(Stored records)

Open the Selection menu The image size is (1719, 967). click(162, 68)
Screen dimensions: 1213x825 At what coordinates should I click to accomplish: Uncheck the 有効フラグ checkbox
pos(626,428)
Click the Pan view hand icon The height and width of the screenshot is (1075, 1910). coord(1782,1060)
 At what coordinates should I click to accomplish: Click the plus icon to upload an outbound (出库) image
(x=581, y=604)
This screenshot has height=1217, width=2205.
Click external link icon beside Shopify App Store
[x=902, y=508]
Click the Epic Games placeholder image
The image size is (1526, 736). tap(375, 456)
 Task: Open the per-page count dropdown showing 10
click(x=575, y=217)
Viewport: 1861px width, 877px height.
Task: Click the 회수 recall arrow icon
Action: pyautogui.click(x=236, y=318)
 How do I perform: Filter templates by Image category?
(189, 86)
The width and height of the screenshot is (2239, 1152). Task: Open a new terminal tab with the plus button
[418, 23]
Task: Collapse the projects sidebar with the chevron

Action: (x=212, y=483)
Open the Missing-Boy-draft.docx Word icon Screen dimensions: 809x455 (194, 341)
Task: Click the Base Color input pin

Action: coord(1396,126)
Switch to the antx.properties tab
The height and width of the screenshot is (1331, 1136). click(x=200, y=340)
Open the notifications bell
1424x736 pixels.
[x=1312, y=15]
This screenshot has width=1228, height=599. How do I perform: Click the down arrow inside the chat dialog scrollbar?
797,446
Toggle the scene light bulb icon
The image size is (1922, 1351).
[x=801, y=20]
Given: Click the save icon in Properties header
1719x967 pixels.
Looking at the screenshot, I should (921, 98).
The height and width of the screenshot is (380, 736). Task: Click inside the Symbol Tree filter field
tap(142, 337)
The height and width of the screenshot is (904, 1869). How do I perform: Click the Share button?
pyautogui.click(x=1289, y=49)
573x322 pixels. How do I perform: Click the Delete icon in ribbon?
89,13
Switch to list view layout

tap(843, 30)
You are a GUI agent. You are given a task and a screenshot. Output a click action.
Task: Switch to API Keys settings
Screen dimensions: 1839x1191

▶ _Directions for this task_
Write out the records. Leave nothing out and change nothing.

▶ _Result of the exercise_
Open the Selection menu The image size is (1719, 967). click(162, 68)
Screen dimensions: 1213x825 At what coordinates should I click to accomplish: Uncheck the 有効フラグ checkbox
pos(626,428)
Click the Pan view hand icon The height and width of the screenshot is (1075, 1910). coord(1782,1060)
 At what coordinates should I click to accomplish: Click the plus icon to upload an outbound (出库) image
(x=581, y=604)
This screenshot has height=1217, width=2205.
Click external link icon beside Shopify App Store
[x=902, y=508]
Click the Epic Games placeholder image
The image size is (1526, 736). tap(375, 456)
 Task: Open the per-page count dropdown showing 10
click(x=575, y=217)
Viewport: 1861px width, 877px height.
Task: Click the 회수 recall arrow icon
Action: pyautogui.click(x=236, y=318)
 How do I perform: Filter templates by Image category?
(189, 86)
The width and height of the screenshot is (2239, 1152). Task: Open a new terminal tab with the plus button
[418, 23]
Task: Collapse the projects sidebar with the chevron

Action: (x=212, y=483)
Open the Missing-Boy-draft.docx Word icon Screen dimensions: 809x455 (194, 341)
Task: Click the Base Color input pin

Action: coord(1396,126)
Switch to the antx.properties tab
The height and width of the screenshot is (1331, 1136). click(x=200, y=340)
Open the notifications bell
1424x736 pixels.
[x=1312, y=15]
This screenshot has width=1228, height=599. How do I perform: Click the down arrow inside the chat dialog scrollbar?
797,446
Toggle the scene light bulb icon
The image size is (1922, 1351).
[x=801, y=20]
Given: Click the save icon in Properties header
1719x967 pixels.
Looking at the screenshot, I should (921, 98).
The height and width of the screenshot is (380, 736). Task: Click inside the Symbol Tree filter field
tap(142, 337)
The height and width of the screenshot is (904, 1869). How do I perform: Click the Share button?
pyautogui.click(x=1289, y=49)
573x322 pixels. How do I perform: Click the Delete icon in ribbon?
89,13
Switch to list view layout

tap(843, 30)
You are a GUI agent. You are given a task and a screenshot. Output a click action.
Task: Switch to API Keys settings
Screen dimensions: 1839x1191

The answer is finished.